#### Stated task 1:
Answer these questions from the passage on Daniel and Novgorod:
(a) What did the khan give Daniel in place of the mare's milk?
(b) Into which kingdom was Galitsch absorbed two centuries after Daniel's death?
(c) For how long did the Slavs of Ilmen guard the instinct for freedom?

#### Document passage:
--

Unable to cope with the all-devouring Mongols, although he made repeated efforts to check their advances, Daniel took part in various European wars, always with brilliant success. The Hungarians spread the fame of the order of his troops, their oriental weapons, the magnificence of their[242] prince, whose Greek habit was broidered with gold, whose caparisons glistened with richly-chased metals, and with jewels, whose saber and arrows were of marvellous workmanship. His warriors were equipped with short stirrups, high saddles, long caftans, or robes, turbans surmounted by aigrets, sabers and poniards in the belt, bows slung at the shoulder, and arrows in the quiver. Their coursers were fleet as the east wind.
Daniel was among the last of the Russian princes to render submission to the Khan of the Horde. “You have done well to come at last,” said Batui, when the prince presented himself at the Tatar court. The khan waived the humiliations usually put upon the princes at their reception; and seeing that the mare’s milk offered his vassal was distasteful, gave him instead a cup of wine. The Gallician-Volhynian, however, was ever feverish under the hard yoke of the Mongols. The civil conflicts of his youth, the ruin of Russia by the Mongols, and the European wars that filled his later years, left him no repose. In a more propitious era his rare powers could have rendered enduring service to his states. As it was, he could not so much as save his own Galitsch from the arrogance of a foreign conqueror. Upon his death it passed to other princes of his family, vassals of the khan, and two centuries later it was lost to Russia, by absorption into the kingdom of Poland. Its fate is unique; for with this exception, no integral state of the early Russian realm has ever become the permanent possession of aliens.
Unique, also, is the history of the wide and glorious principality of Novgorod, the political center of the Russia of the Northwest, the Slavic home of liberty. Its name shines upon the brief but resplendent roll of free nations with Sparta, Arragon, Switzerland. Nay, in the magnitude of its extent, in the exaltation of its freedom, it is not shamed in comparison with our own republic. The sentiment of liberty is traceable from the beginnings of history. During long periods in the earlier epochs, it lay concealed, a spark covered in ashes; but has ever re-kindled in an auspicious time, lighting horizon and zenith with its effulgence. Under the subjections, the servitudes of the ancient empires, the Hebrew theocracy conserved this inextinguishable aspiration of the race. If certain of the Hebrew kings oppressed their subjects, they found them ready for protest and for revolt. When the Roman empire laid its yoke upon the world, the Hebrews of Palestine chose national extinction to national thraldom, and perished by the talons of the Roman eagles. Even then stood ready the new races of the North to catch the falling torch, and to bear it aloft in their sinewy hands. In the mediæval darkness, it glowed, a beacon-light from the summits of Arragon in Spain, and from the peaks of Switzerland. But before Switzerland had a name, when Arragon was scarcely more than a name, Novgorod, by the frozen lakes, far in the wilds of an unknown country, unexplored, untrodden by any civilized people—Novgorod, hidden in its northern nights, was cherishing a freedom such as the republic of the Netherlands cherished in the sixteenth, and the republic of America cherishes in the nineteenth century. To the Slavs of Ilmen belongs the proud distinction of guarding intact through more than six hundred years the instinct for freedom inalienable to the Slavic race. The unrest, the ferment of the Russias to-day, may be traced back to the glorious history, the pathetic surrender of Novgorod the Great; and those who seek to read hopefully the signs of the times, look for the day not far distant, when the venerable “My Lord, Novgorod,” shall receive again his banished bell with weeping and with acclamations; when again his citizens shall assemble in the court of Iaroslaf, and shall proclaim liberty to all his children gathered within his vast and ancient borders.

--

#### Record extracts:
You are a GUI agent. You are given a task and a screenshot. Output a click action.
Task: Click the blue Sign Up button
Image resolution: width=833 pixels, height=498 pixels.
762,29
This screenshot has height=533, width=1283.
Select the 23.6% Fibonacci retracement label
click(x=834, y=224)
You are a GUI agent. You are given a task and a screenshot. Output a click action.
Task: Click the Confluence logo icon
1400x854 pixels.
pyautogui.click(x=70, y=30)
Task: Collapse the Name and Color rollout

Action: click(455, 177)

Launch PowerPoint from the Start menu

--

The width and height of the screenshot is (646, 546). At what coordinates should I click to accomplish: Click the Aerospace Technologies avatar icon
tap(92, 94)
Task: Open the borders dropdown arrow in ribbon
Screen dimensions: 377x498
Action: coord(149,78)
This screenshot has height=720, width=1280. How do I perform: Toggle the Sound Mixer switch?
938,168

--

#### Stated task 2:
State how many lines in the rows above contain the string "This", with case counting. Give only the number.

#### Exercise output 1:
(a) A cup of wine.
(b) The kingdom of Poland.
(c) More than six hundred years.

#### Exercise output 2:
2